Aside from individual patient factors, the health care practitioner's role in screening, diagnosis, and treatment of HBV is of obvious importance. With the expansion of the treatment armamentarium and the effectiveness of vaccination, it would be expected that physicians would be highly proactive in screening and treating those meeting treatment guidelines. Unfortunately, this has not been the case as data published on physicians' adherence to The Centers for Disease Control and Prevention guidelines for screening showed that only 60% of physicians correctly screened at-risk patients.10 In fact, many physicians who practice in areas with large at-risk populations such as AAPIs actually underestimate the impact of HBV on this population. Misidentifying the population to screen was determined to be the main reason for lack of screening among physicians in a recent survey.1 Many clinicians feel they only need to screen those with abnormal liver tests, such as transaminitis or when presenting with symptoms, when in fact many patients may not have symptoms or abnormal lab tests.

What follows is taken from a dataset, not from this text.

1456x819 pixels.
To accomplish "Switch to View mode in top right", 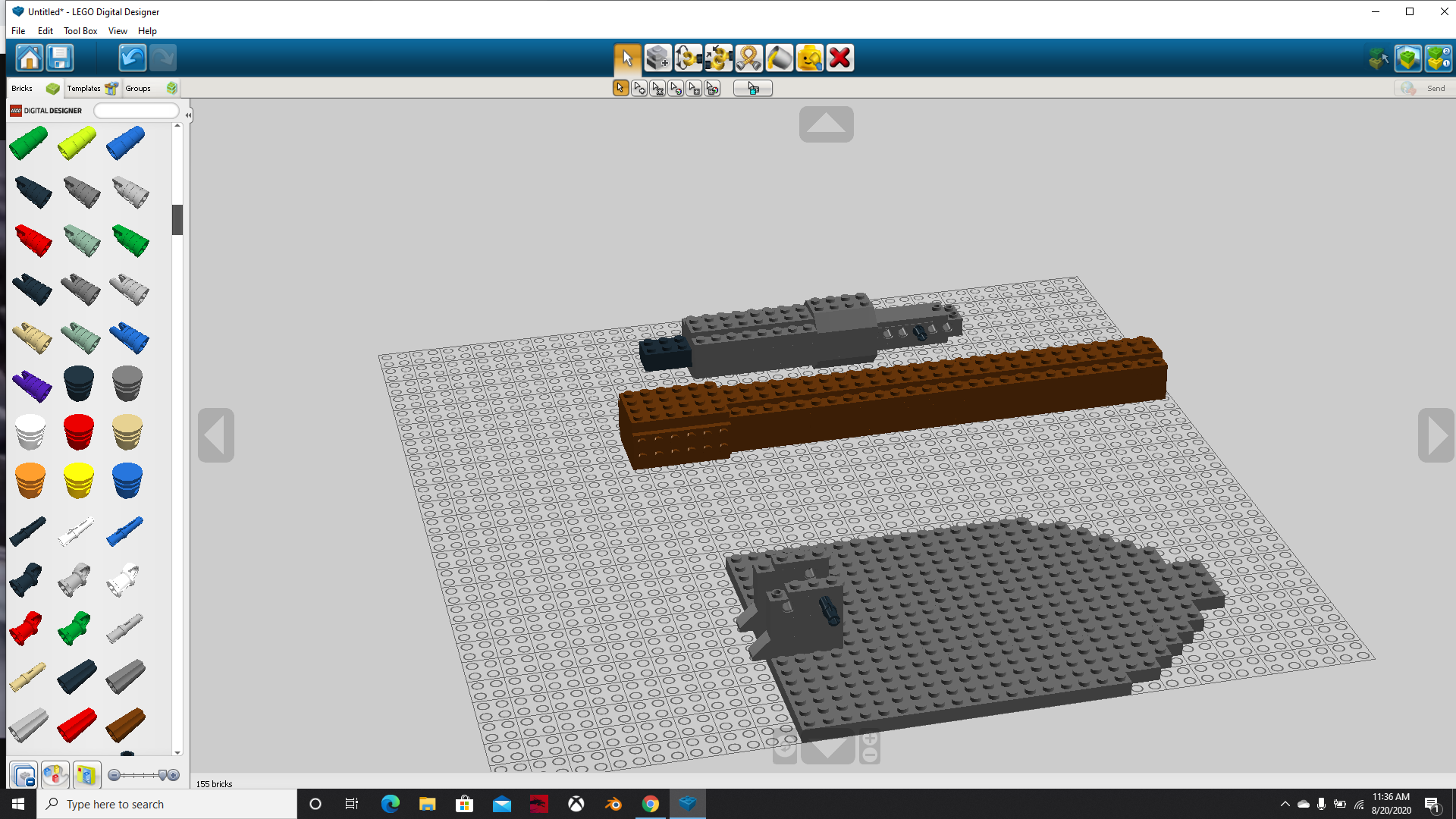I will point(1407,58).
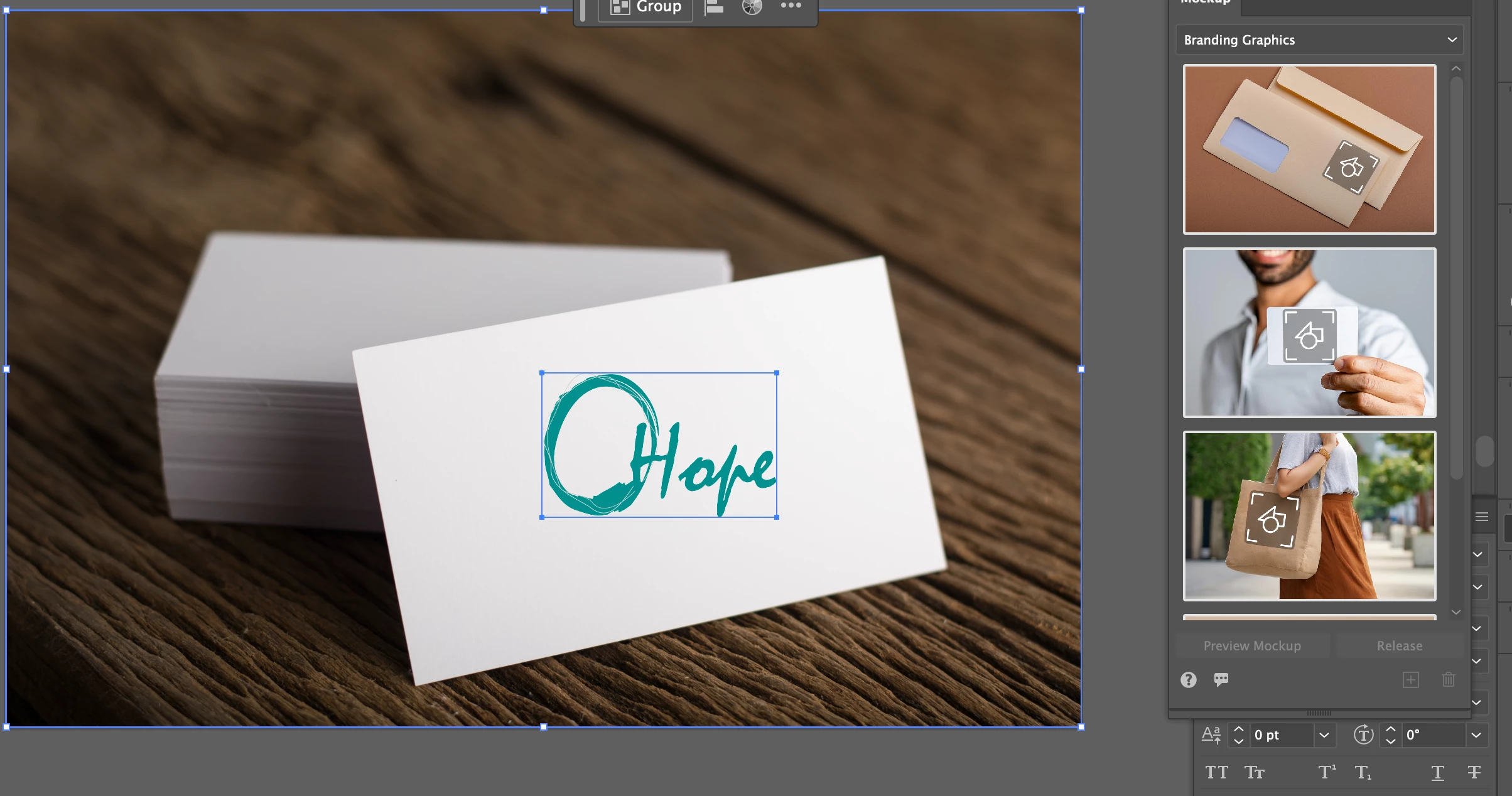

The approval of new first-line oral therapies have shown effective viral suppression, low resistance, and good safety profiles with evidence of biochemical normalization and moderate rates of hepatitis B e antigen seroconversion.11 The result of decreasing disease activity with antiviral suppressive therapy is decreased risk of cirrhosis and theoretical decrease of HCC risk as well.12, 13 Despite the availability of these medications, recent interviews with physicians who treat patients in AAPI populations show that close to 60% of these physicians are not aware of current treatments.14

In the article by Cohen et al.-"Is Chronic Hepatitis B Being Undertreated in the United States?"3-the authors show how patients, doctors, and health care systems are the primary factors for the lack of screening and treatment of HBV. Screening is cost effective even in population centers with as little as 0.3% prevalence when the expense of hospitalizations for cirrhosis and transplantation are considered.15 The authors make the case that only 4% to 5% of chronic HBV-infected patients are screened, enter into a health care system, and obtain treatment. So what can we do? One large AAPI community intervention in San Francisco using a comprehensive citywide program utilizing HBV education, screening, and treatment showed that within 1 year of being screened, the individual diagnosed with chronic HBV (67%) had accessed health care, and many (78%) have encouraged family members to undergo screening.1 This article makes a point that we probably all know: that hepatitis B is underdiagnosed and undertreated. The more difficult task will be how to mobilize stronger and more persistent patient, physician, and community advocacy to increase the numbers of patients screened, diagnosed, and treated.